Rook Ceph Crashes
We were getting a crashing error on Rook-Ceph’s operator, that caused it to go into a crashloop. This prevented new disks to be provisioned in Ceph, a major blocker as we’re expanding out cluster. No configuration had been changed in the cluster recently, which caused some confusion!
The error was a go panic:
panic: assignment to entry in nil map
github.com/rook/rook/pkg/operator/ceph/disruption/clusterdisruption.resetPDBConfig(...)
/home/runner/work/rook/rook/pkg/operator/ceph/disruption/clusterdisruption/osd.go:689
Digging into the code brought up this function:
From: rook/pkg/operator/ceph/disruption/clusterdisruption/osd.go
func resetPDBConfig(pdbStateMap *corev1.ConfigMap) {
pdbStateMap.Data[drainingFailureDomainKey] = ""
delete(pdbStateMap.Data, drainingFailureDomainDurationKey)
delete(pdbStateMap.Data, pgHealthCheckDurationKey)
}
This seems to be reading a configmap & re-setting values.
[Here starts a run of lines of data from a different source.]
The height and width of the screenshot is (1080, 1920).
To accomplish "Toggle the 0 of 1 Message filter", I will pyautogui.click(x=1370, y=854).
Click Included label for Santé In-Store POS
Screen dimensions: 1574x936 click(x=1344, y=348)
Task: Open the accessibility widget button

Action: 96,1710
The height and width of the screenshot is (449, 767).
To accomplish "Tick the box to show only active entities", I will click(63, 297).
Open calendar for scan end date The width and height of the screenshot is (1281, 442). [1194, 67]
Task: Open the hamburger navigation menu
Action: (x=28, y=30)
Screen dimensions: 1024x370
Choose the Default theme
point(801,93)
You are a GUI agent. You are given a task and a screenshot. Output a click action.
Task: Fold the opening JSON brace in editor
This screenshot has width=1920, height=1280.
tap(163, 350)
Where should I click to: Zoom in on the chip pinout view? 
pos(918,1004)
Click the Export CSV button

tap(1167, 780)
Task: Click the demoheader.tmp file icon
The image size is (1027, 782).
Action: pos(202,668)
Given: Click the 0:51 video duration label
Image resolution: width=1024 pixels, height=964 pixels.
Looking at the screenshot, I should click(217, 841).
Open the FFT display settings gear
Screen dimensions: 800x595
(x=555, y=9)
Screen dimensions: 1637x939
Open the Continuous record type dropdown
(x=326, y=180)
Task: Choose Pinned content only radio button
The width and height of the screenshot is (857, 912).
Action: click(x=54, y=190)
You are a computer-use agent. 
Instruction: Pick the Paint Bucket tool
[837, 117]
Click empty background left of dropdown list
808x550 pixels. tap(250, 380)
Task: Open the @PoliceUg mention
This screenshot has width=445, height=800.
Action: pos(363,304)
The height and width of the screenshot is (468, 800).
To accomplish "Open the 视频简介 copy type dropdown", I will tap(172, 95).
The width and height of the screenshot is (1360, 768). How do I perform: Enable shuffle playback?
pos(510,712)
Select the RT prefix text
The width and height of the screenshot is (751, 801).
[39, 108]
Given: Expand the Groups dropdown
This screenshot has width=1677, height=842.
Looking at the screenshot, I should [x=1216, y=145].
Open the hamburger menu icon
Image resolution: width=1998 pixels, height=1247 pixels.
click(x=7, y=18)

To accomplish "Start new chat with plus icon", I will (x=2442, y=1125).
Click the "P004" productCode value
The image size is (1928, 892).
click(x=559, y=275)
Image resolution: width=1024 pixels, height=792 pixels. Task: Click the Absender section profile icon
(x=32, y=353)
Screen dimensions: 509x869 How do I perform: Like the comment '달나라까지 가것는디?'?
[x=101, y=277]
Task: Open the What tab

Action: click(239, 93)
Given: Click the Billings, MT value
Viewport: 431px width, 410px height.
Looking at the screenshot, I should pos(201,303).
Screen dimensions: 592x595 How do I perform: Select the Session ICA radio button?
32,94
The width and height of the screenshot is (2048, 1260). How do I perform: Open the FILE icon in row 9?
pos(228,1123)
Looking at the configmaps deployed on our cluster brought up a match - rook-ceph-pdbstatemap, which was strangely empty. This would explain the ‘assignment to entry in nil map’, the rook operator was expecting a key ‘drainingFailureDomainKey’ which didn’t exist.
I span up a 1 node instance of ceph on minikube to compare the contents of the rook-ceph-pdbstatemap:
draining-failure-domain: ''
set-no-out: ''
This seemed promising, I added these to the operational ceph cluster & restarted the rook operator - no crashes & the operator was back.
I’m unsure why this config map was empty, possible a bug in the operator caused it to be overwrote or etcd lost the data somehow? One to monitor in the future.